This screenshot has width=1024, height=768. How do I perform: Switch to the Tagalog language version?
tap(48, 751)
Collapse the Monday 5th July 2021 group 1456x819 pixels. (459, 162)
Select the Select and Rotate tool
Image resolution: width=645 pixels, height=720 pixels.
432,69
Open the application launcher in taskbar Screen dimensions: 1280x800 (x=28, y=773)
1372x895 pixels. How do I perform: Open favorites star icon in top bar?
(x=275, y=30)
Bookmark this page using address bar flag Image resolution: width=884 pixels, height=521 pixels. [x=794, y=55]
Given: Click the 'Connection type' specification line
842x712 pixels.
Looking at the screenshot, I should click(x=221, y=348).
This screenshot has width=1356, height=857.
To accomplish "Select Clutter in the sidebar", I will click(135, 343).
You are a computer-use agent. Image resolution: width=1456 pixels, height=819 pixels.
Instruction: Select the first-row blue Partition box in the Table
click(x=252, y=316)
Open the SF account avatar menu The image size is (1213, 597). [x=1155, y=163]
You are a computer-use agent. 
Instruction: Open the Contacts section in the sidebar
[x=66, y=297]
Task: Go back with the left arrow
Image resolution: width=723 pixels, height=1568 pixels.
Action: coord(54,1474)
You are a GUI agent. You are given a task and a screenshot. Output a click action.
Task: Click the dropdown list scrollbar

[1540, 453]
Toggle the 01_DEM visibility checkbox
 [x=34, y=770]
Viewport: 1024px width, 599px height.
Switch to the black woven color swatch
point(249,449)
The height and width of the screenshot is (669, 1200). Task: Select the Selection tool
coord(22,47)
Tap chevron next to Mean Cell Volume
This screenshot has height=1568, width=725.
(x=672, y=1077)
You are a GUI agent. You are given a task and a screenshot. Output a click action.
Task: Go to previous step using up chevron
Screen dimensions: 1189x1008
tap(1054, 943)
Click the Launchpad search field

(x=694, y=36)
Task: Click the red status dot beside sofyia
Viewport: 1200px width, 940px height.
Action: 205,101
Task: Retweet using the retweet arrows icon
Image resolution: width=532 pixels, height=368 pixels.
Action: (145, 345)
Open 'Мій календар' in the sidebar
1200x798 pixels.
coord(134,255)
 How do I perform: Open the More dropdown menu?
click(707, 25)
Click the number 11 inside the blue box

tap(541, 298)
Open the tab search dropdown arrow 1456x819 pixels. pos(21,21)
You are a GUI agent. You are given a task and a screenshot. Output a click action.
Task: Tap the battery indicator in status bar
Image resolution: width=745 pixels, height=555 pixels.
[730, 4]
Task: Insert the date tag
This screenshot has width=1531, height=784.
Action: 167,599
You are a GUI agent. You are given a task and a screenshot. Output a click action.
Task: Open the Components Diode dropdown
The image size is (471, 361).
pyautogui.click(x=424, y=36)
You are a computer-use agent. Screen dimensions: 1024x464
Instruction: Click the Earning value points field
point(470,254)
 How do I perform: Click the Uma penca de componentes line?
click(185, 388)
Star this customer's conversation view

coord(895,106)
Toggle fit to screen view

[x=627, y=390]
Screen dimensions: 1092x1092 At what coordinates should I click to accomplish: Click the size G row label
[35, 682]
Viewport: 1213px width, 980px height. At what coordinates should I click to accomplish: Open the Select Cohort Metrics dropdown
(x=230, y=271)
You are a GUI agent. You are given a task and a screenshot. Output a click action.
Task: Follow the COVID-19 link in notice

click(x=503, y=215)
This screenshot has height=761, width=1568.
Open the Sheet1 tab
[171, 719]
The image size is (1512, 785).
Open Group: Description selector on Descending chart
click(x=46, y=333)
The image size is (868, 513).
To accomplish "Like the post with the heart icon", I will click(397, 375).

- - -

## Required work
Write out the lines again, starting with the line containing "Open the application" and going on through the line containing "Open the SF". Substitute "side panel" for "sidebar" and change nothing else.

## Task solution
Open the application launcher in taskbar Screen dimensions: 1280x800 (x=28, y=773)
1372x895 pixels. How do I perform: Open favorites star icon in top bar?
(x=275, y=30)
Bookmark this page using address bar flag Image resolution: width=884 pixels, height=521 pixels. [x=794, y=55]
Given: Click the 'Connection type' specification line
842x712 pixels.
Looking at the screenshot, I should click(x=221, y=348).
This screenshot has width=1356, height=857.
To accomplish "Select Clutter in the side panel", I will click(135, 343).
You are a computer-use agent. Image resolution: width=1456 pixels, height=819 pixels.
Instruction: Select the first-row blue Partition box in the Table
click(x=252, y=316)
Open the SF account avatar menu The image size is (1213, 597). [x=1155, y=163]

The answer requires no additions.